Stored items
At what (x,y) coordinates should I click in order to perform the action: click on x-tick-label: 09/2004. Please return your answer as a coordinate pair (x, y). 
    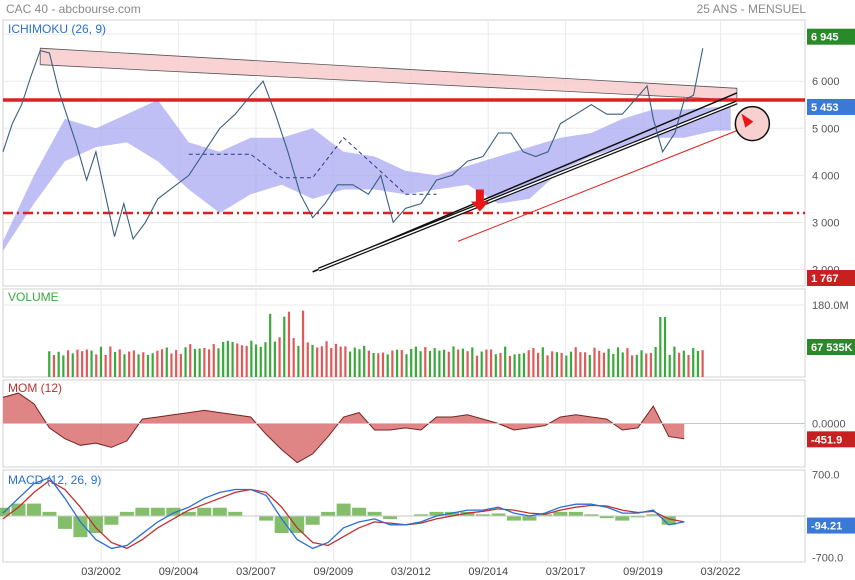
    Looking at the image, I should click on (179, 572).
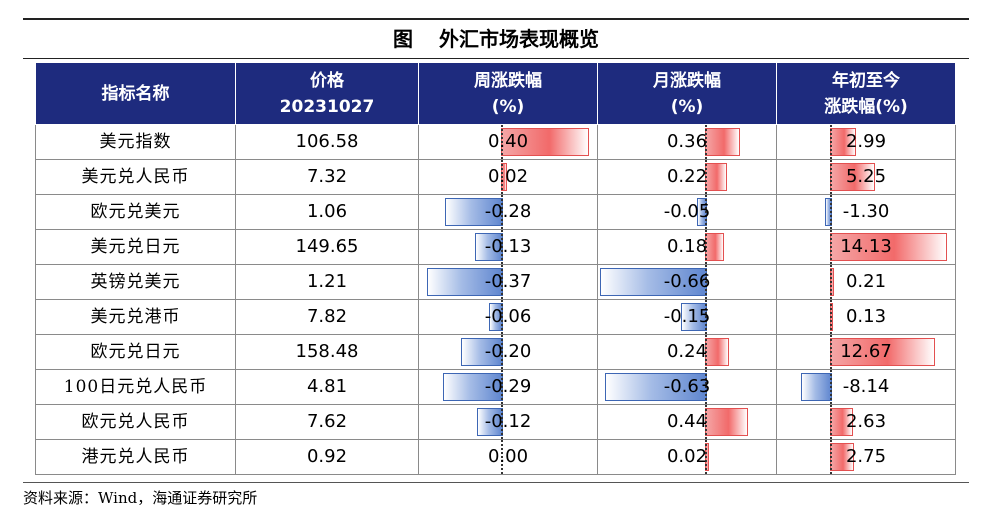  What do you see at coordinates (866, 142) in the screenshot?
I see `row-ytd-cell-value: 2.99` at bounding box center [866, 142].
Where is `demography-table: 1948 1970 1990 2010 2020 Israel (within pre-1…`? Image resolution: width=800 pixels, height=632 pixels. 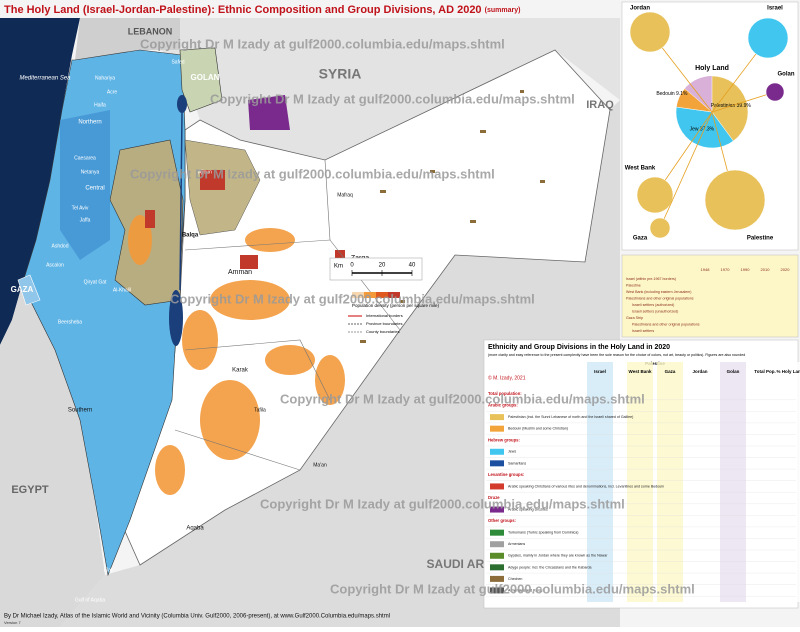 demography-table: 1948 1970 1990 2010 2020 Israel (within pre-1… is located at coordinates (710, 296).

Job »
Starting at the beginning of the listing and ending at the line with "center [866, 142].", write those lines out again, swapping "action" for "step" and keeping everything else the same. Leave the pictures out.

Answer to this problem »
At what (x,y) coordinates should I click in order to perform the step: click on x-tick-label: 09/2004. Please return your answer as a coordinate pair (x, y). 
    Looking at the image, I should click on (179, 572).
  What do you see at coordinates (866, 142) in the screenshot?
I see `row-ytd-cell-value: 2.99` at bounding box center [866, 142].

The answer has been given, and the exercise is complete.